Information shown:
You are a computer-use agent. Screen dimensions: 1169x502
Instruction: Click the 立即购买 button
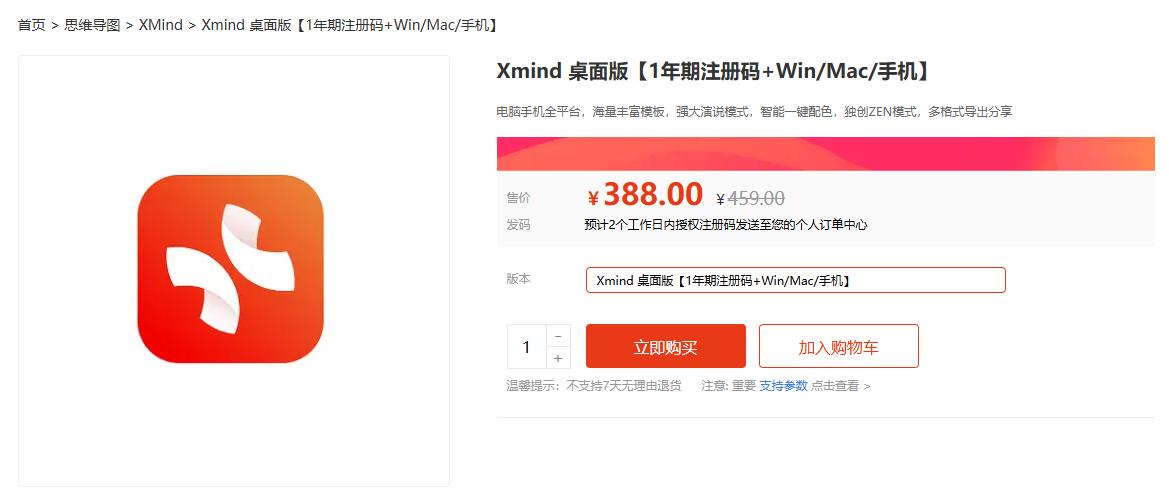pyautogui.click(x=665, y=347)
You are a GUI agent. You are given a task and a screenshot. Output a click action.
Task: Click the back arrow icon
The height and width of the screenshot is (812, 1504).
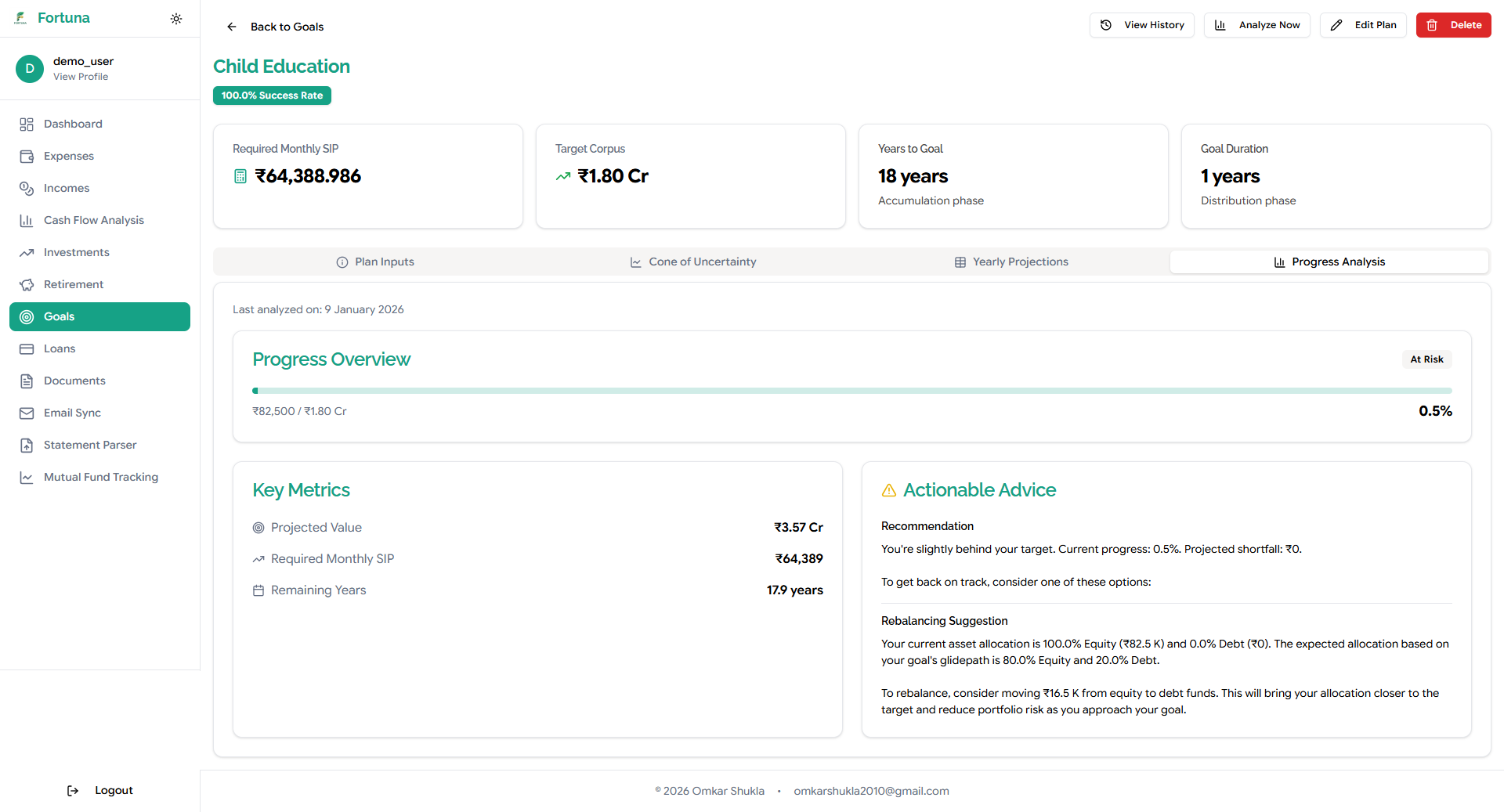point(232,27)
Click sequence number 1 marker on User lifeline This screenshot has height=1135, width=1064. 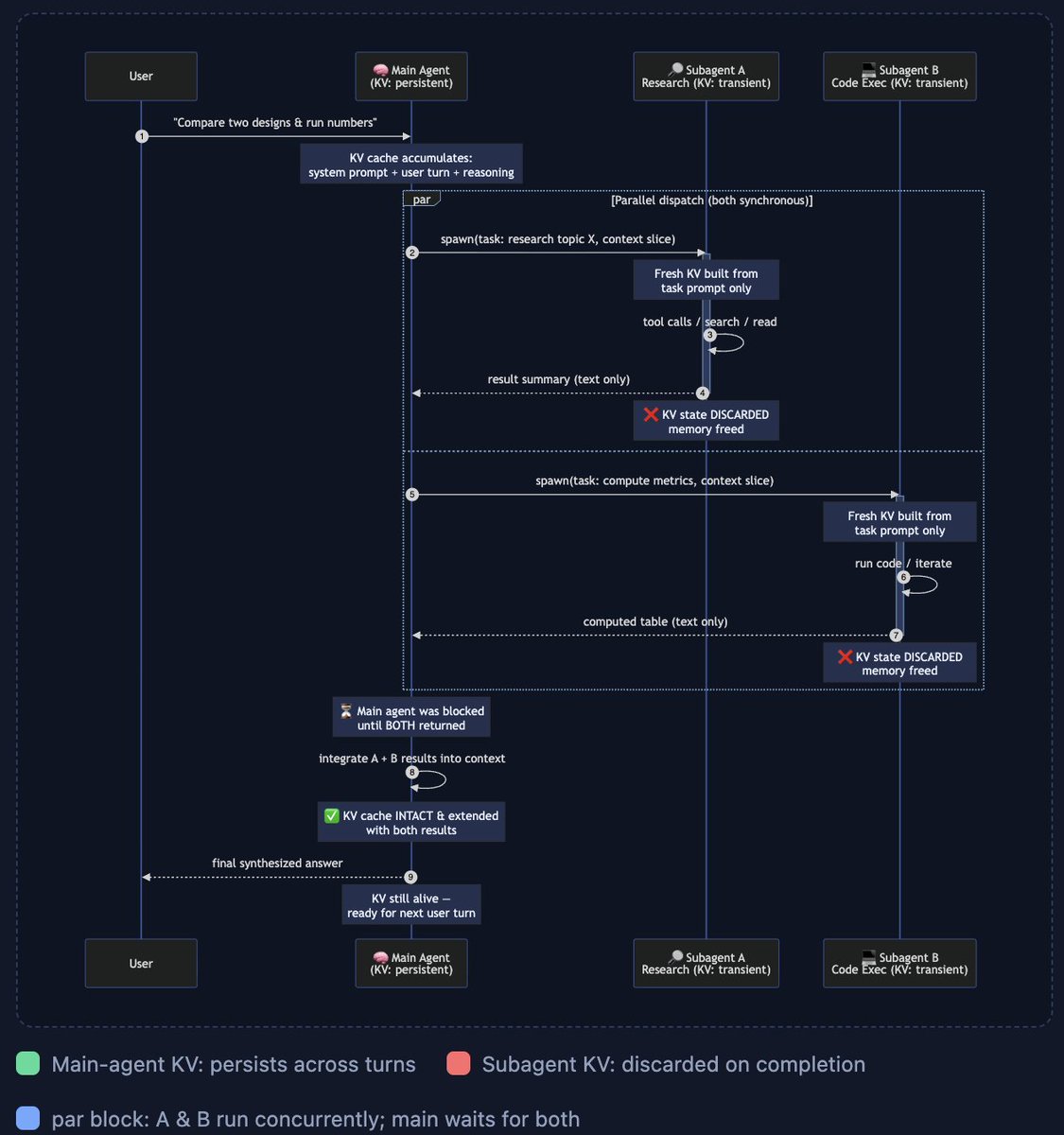(x=142, y=136)
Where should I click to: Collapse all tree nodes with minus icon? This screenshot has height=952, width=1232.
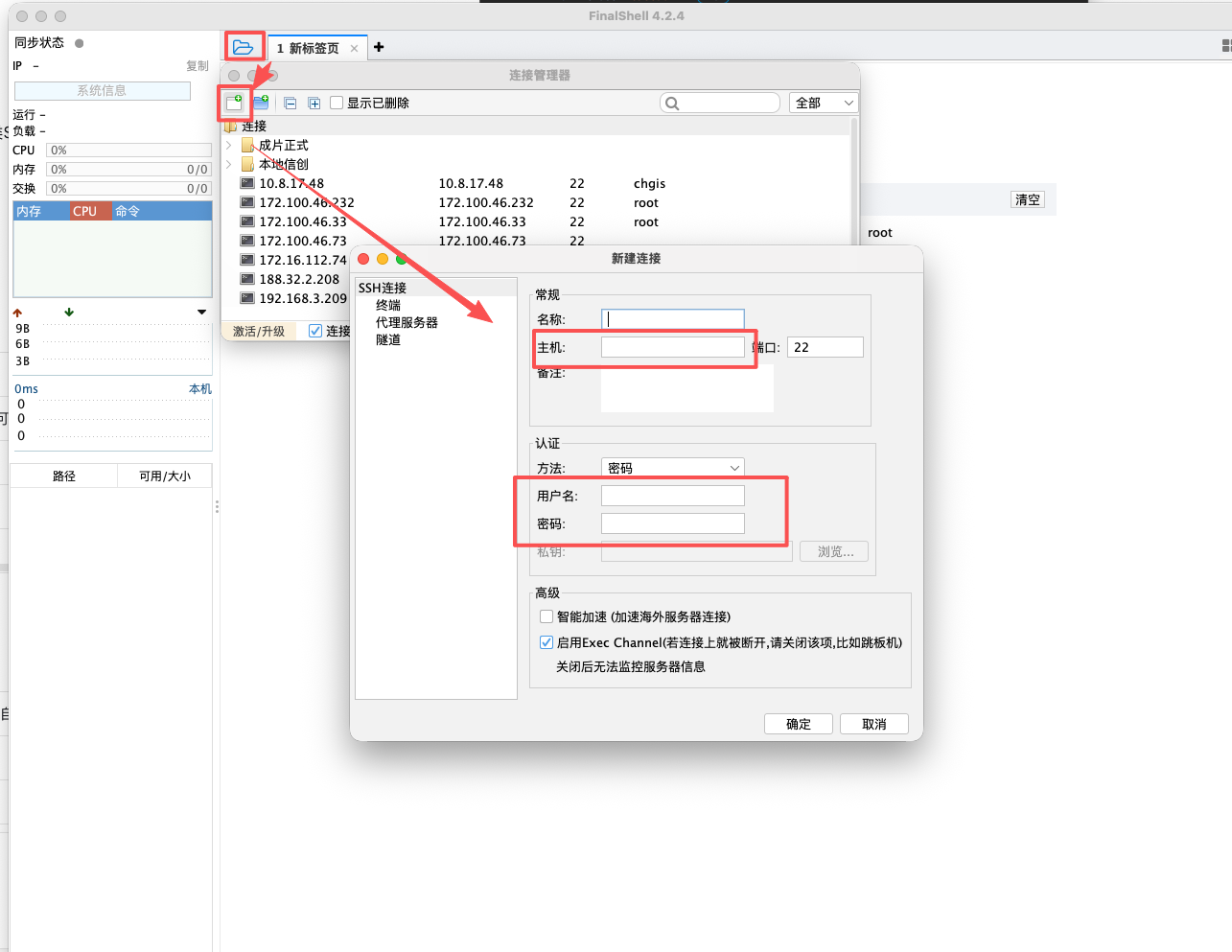point(291,104)
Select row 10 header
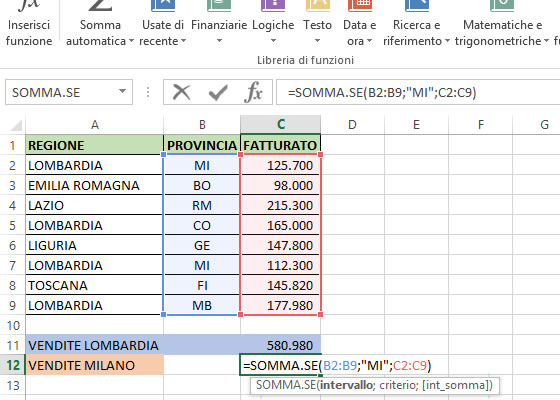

The problem:
Write out the part of the items that opens with the line containing "Where should I" and runs through the end of the items, copying every line word for word. Leave the pictures out of your answer.

Reply:
Where should I click to: Collapse all tree nodes with minus icon? This screenshot has height=952, width=1232.
point(291,104)
Select row 10 header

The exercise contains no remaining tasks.